**Text section:**
•••••

True Facts About 4 Real Estate Reality TV Myths

True Facts About 4 Real Estate Reality TV MythsMany of us are guilty of plopping on the sofa and binge-watching reality TV home flipping shows. The allure of buying and selling homes for big profits with no boss looking over our shoulders has major lifestyle appeal.

Shows like “Love it or List it,” “House Hunters,” “Flip or Flop” and others make it look incredibly simple. Even when they face adversity such as rotted wood or bad pipes, the way the reality TV stars overcome adversity is more of an inspiration than a deterrent. And plenty of everyday people do manage to succeed in the house-flipping industry.

But many of the myths these ratings-driven shows perpetuate could use a little busting.

Consider these four common house-flipping myths and the true facts behind them.

1: Three Viewings And A Closing

Reality TV shows tend to show viewers the industry professional looking at no more than three homes before making a flipping decision. That may play into the limited time slot they have but it’s far removed from reality.

•••••

**What this task involves:** Please copy the passage of the reality TV myths article starting with "But many of" and going on through "facts behind them.", swapping "busting" for "debunking".

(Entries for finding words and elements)

•••••

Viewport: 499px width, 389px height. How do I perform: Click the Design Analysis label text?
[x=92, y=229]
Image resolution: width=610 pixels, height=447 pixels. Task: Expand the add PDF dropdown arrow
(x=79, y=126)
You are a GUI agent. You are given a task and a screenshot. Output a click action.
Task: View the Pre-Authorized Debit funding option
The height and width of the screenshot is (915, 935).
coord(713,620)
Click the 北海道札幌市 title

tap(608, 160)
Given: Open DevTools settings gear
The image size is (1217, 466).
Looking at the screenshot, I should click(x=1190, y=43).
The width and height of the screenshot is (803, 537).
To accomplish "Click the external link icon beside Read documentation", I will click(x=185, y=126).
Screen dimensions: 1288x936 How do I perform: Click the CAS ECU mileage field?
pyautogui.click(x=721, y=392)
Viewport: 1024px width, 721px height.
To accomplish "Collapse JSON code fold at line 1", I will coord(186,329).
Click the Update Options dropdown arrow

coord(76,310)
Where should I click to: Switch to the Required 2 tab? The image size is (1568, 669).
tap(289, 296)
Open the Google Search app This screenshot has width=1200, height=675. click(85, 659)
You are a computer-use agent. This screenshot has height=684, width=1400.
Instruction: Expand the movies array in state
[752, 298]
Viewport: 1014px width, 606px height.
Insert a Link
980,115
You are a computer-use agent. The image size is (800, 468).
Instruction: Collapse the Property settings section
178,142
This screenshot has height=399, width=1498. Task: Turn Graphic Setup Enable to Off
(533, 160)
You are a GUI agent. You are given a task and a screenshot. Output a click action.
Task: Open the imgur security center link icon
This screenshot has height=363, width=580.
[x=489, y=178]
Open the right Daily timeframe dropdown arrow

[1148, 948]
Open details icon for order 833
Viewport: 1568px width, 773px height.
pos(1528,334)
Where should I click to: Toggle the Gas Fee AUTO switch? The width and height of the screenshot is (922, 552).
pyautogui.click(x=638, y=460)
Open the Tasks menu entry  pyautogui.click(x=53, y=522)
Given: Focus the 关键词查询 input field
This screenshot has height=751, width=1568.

•••••

**Result of the exercise:**
But many of the myths these ratings-driven shows perpetuate could use a little debunking.

Consider these four common house-flipping myths and the true facts behind them.